声、声だけはどうしようもなく隠せて無いぞ!?
あの年齢詐欺のプレイヤーがディアベルの声で、ネカマプレイヤーの声がシリカだったけど。
この人、声はそのままでログインしてるぞ!?
「…………教えてあげないんですか?」
「私もそれが出来るか知りたくてね」
――――嘘付けッ!
「メニューのヘルプにヒントぐらいは書かれて無いんですか?」
そう言いながらメニューを開きヘルプを確認する…………何々?
【広場の噴水はとある方法で持ち運び可能です。色々試して下さい】
それだけで後はノーヒントだった。
「これってNPCとか何かクエストを発注しないと出来ないんじゃ?」
「…………君も試してみたらどうかね?」
ほほう、あくまでも知らぬ存ぜぬを通しますか――――見てろよ。
俺は開始時にメニューの中に常備されている、初心者用ポーションを取り出して飲み干した。

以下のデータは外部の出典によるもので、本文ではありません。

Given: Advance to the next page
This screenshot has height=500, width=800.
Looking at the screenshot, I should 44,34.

これで空き瓶の完成だ、そしてある細工を此処で加える。
横でそれを見ていた爺さんが目を見開く――――そうだよな、これが正解だもんな。
そして数秒で消滅する事がなくなった空き瓶を片手に噴水へ向かう。
俺が近付くと水を汲もうと頑張ってるプレイヤー達が『お前も挑戦するのか』と仲間意識の眼差しを向けてくる。

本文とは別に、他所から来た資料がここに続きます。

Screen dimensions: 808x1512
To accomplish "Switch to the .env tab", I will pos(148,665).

だが、暫くしても崩壊せずに俺の手の中に存在し続けるポーションの空き瓶に、全員が違和感と共に気付き始めた。
ニコニコと微笑みながら空き瓶に水を汲んで、爺さんの隣に戻る。
噴水を見ると殆どのプレイヤーが初心者用ポーションを飲み干して水を汲もうとしていたが、
空き瓶は直ぐに消滅エフェクトと共に消えて無くなり、もう一度ポーションを飲み干していた。

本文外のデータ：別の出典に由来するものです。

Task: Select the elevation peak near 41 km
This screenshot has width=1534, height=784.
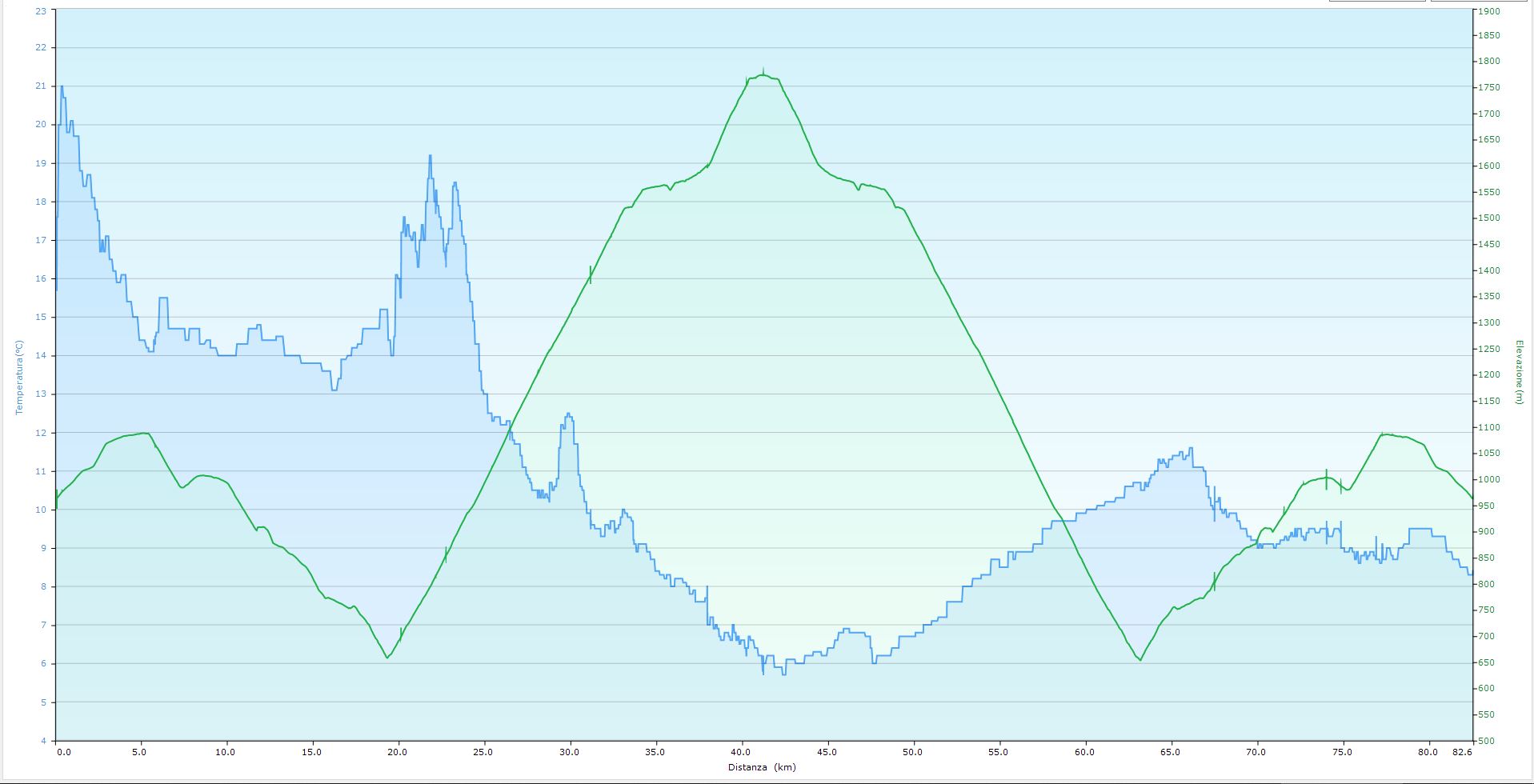Action: (x=763, y=75)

「時計の針を一つ進めてみましたが、これで良かったんですか?」
「…………教えてあげないのかね?」
「今日はもうログアウトしますので、お疲れ様でした」
ニッコリとスマイル。
「ちょっと君? さっきのどうやったのか教えてくれないかな?」
声のする方に視線を向けると、噴水の所に居たプレイヤーの一人が聞きに来ていた。
「この人に教えて貰いました」
ビシッと茅場爺さんを指差して、メニューからログアウトボタンを選択して落ちる。
時刻は夜の十時過ぎ。
「うむ、とても良い一日目だった」
βテスト終了まで残り五十九日間、楽しく行こうか適当に。